Fräulein reist: Morristown, New Jersey
Für meine Hobbys reise ich oft und quer durchs Land, öfters auch ins Vereinigte Königreich. Zugegeben, bis in die Staaten treibt es mich allein schon aus finanziellen Gründen eher selten, aber Ausnahmen bestätigen bekanntlich die Regel. Im Rahmen eines kleinen Musikertreffens verschlug es mich Ende Juni daher nach Morristown, New Jersey, ein entzückendes und sehr neuenglisches Städtchen etwa 45 Minuten von New York City entfernt.
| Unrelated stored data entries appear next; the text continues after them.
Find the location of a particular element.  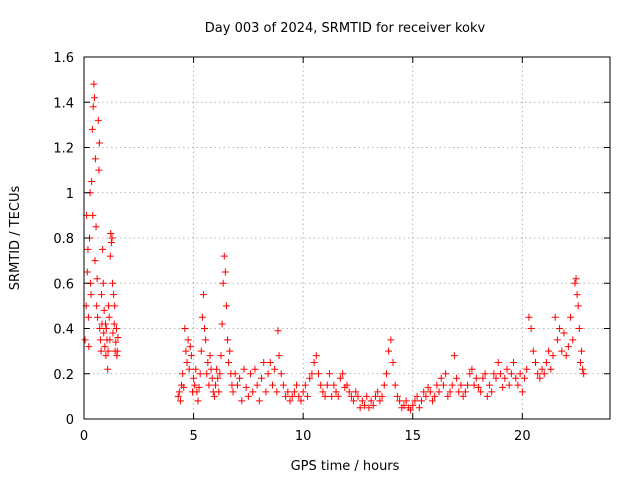

y-tick-label: 1 is located at coordinates (70, 194). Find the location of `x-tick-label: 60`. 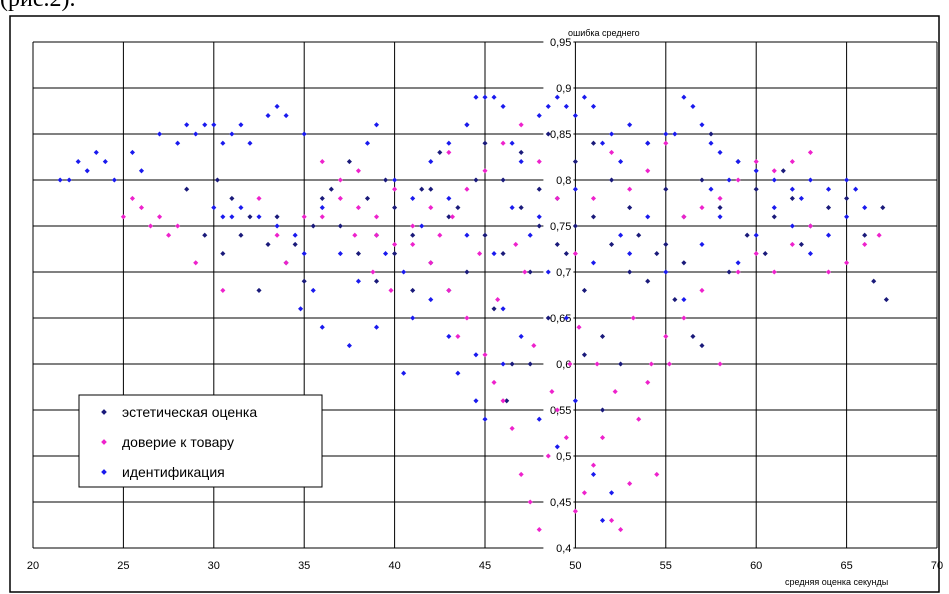

x-tick-label: 60 is located at coordinates (756, 566). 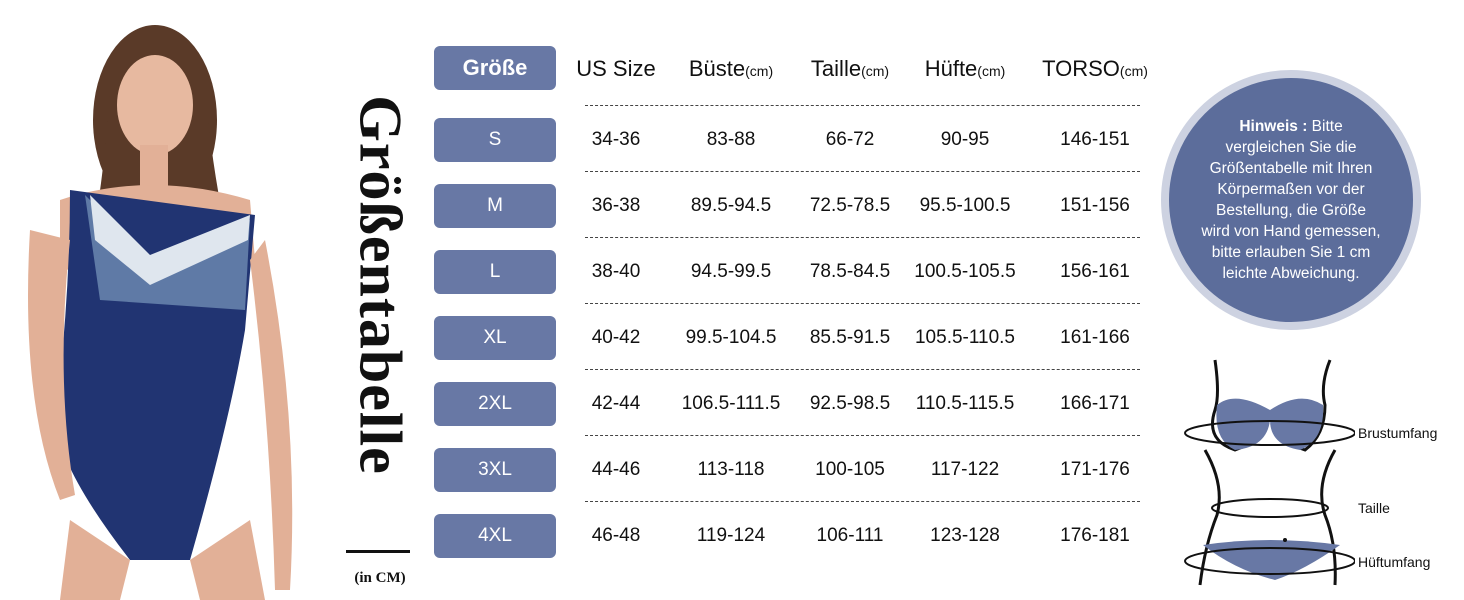 I want to click on size-label: 2XL, so click(x=495, y=404).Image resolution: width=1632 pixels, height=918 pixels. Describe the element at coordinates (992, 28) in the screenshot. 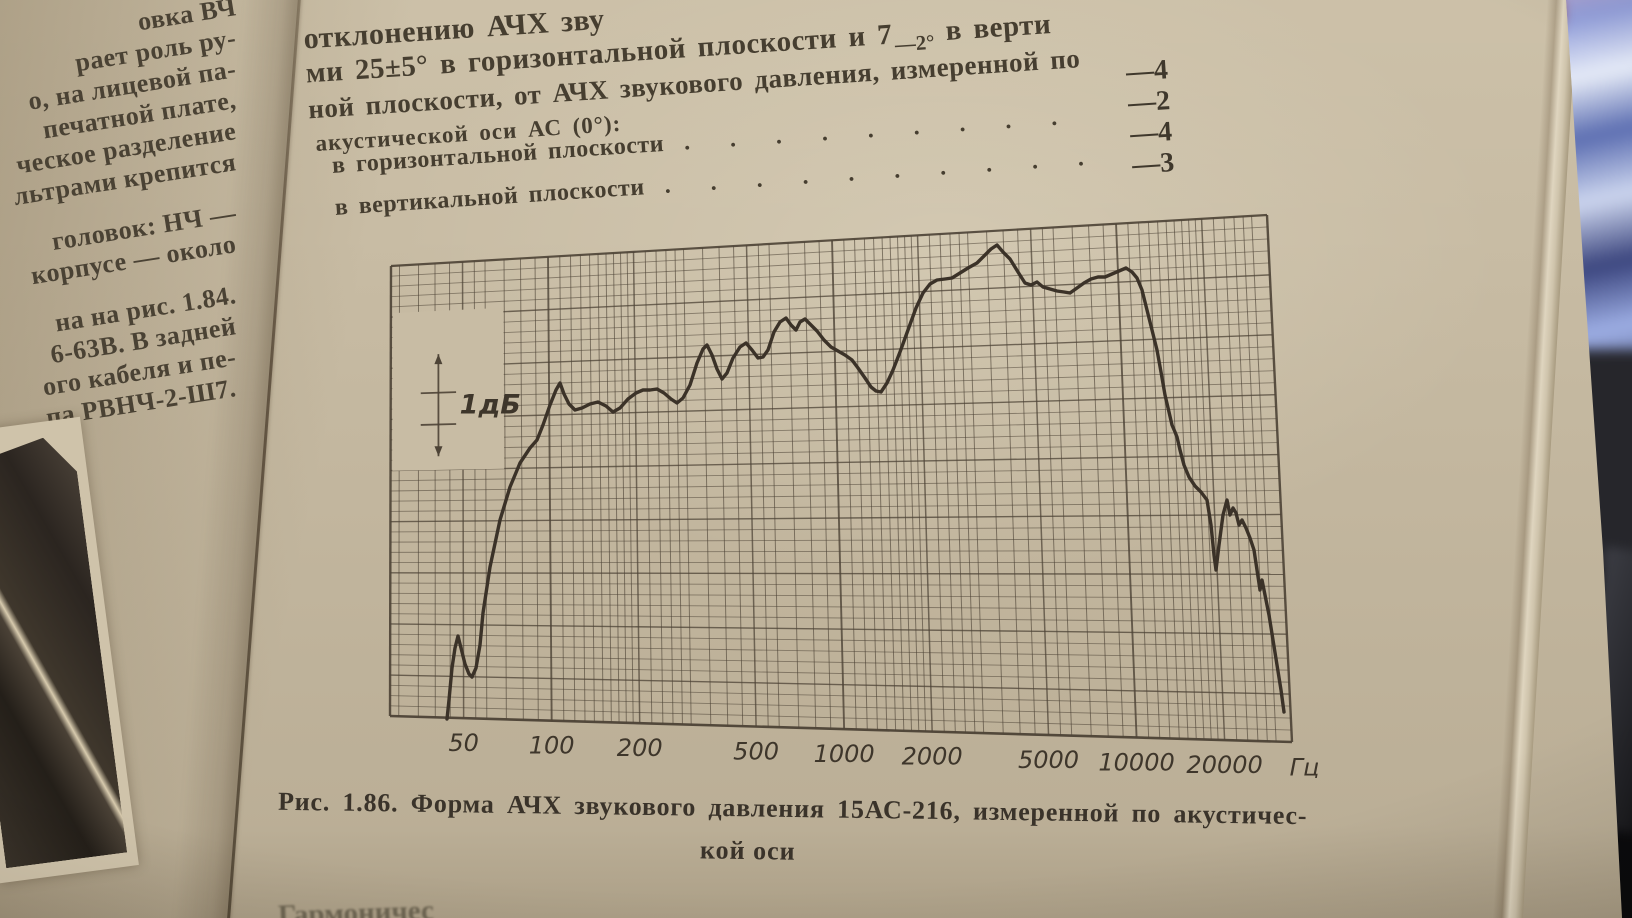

Ich gebe zu: Wirklich viel gesehen habe ich in Morristown nicht, zumindest nicht, was über ein oberflächliches „Wie reizend“ hinausgeht. Schließlich war ich wegen eines Events da, das ich nun wirklich nicht verpassen wollte. So blieb am Ende nur ein einziger Tag, um sich das Örtchen anzuschauen und Eindrücke zu sammeln. Was im Nachhinein wirklich schade ist.
Ich mag es, wenn mich meine Wege an Orte führen, die der gemeine Reisende nicht unbedingt auf dem Schirm hat und die entsprechend kaum Touristen sehen. Man bekommt ein Stück vom Land zu Gesicht, das den meisten Reisenden verborgen bleibt, und das weniger aufpoliert und aufgehübscht für seine Gäste daherkommt.
Morristown zu beschreiben, ist nicht leicht. Es ist eine Kleinstadt, in manchen Belangen schon beinahe klischeehaft, aber dabei sehr weltoffen – im Zuge des Pride Months trugen selbst die örtlichen Kirchen Regenbogenbeflaggung. Überall fanden sich Schilder, nicht nur die sexuelle Orientierung, sondern auch Herkunft und Hautfarbe sei völlig egal. Gerade im Hinblick auf den aktuellen US-Präsidenten schien das wie eine Form von zivilem Widerstand. Morristown ist fest in der Hand der Demokratischen Partei.
Gleichzeitig aber hat Morristown auch einen Frauenverein, bei dessen Clubhaus man halb erwartet, im nächsten Moment Emily GIlmore durch die Tür kommen zu sehen. Auch die Architektur ist bunt gemischt. Manches ist historisch, manches historisierend, einiges versprüht Wild West-Flair und dazwischen gibt es ganz schnöde, schmucklose moderne Bauten. Die US-Flagge weht an jeder Straßenecke, die Bürgersteige sind breit und gepflegt, und die verschiedenen Grünflächen machen New Jerseys Beinamen „The Gaden State“ alle Ehre. Für einen außenstehenden Europäer könnte es kaum amerikanischer sein. (Es sei denn vielleicht, irgendwo würde noch ein Rodeo stattfinden.)
Ich hätte gerne mehr Zeit für dieses Städtchen und seine Umgebung gehabt. Schon der Anflug auf Newark International ließ mich staunen – Wälder, soweit das Auge reichte. Klar, wir alle wissen, dass Neuengland für seinen Indian Summer bekannt ist, und natürlich habe ich für meinen Roman auch ein Stück New Jersey recherchiert. Aber so viel Grün hätte ich weiter nördlich vermutet, und nicht in quasi direkter Nachbarschaft zu New York City.
New Jersey gilt ja immer ein bisschen als der ungeliebte Stiefbruder von New York City. Völlig zu unrecht, finde ich. Ich will auf jeden Fall wiederkommen.
1 Kommentar
Sandra
18. Juli 2017 at 14:05Oh, das ist aber auch wirklich eine süße Stadt! Danke für den Reisebericht und die schönen Fotos!